A new report surfaces a trail of red flags that the EPA didn’t raise.

A pot of unspent federal money could have prevented Jackson’s water crisis

By Lylla Younes

On August 29, 2022, as many as 180,000 residents in Jackson, Mississippi, lost access to clean drinking water. More than 12 inches of rain had fallen across the region, causing the Pearl River to flood. Jackson’s main water treatment plant was overrun.

While blame for the crisis has largely fallen on the state and local governments, a new report by researchers at the Project for Government Oversight, or POGO, highlights a breakdown in communication between different arms of the EPA: The agency has been diligent about flagging drinking water issues in Jackson — suing the city in 2020 for violating the Safe Drinking Water Act — but its supervision of the state’s use of federal dollars for water infrastructure updates has been limited.

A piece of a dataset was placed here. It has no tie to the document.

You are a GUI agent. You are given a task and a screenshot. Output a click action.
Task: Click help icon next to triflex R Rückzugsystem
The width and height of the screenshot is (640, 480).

When Congress amended the Safe Drinking Water Act in 1996, it established a program whereby municipalities could use federal funding to update their beleaguered water infrastructure. The Drinking Water State Revolving Fund is administered by state environment departments, which review applications by local governments and distribute funding in the form of loans each year. The EPA is responsible for making annual reports on where the money is going. In the case of Jackson, the reports seem to have functioned as a “rubber stamp” of Mississippi’s management of the fund, POGO researchers wrote.

Mississippi has historically enjoyed generous allocations from the fund, with more than $260 million allotted between 2017 and 2021 alone. Jackson, which is more than 80 percent Black, has not reaped the benefits. Today, brown-tinged water continues to flow out of taps across the city.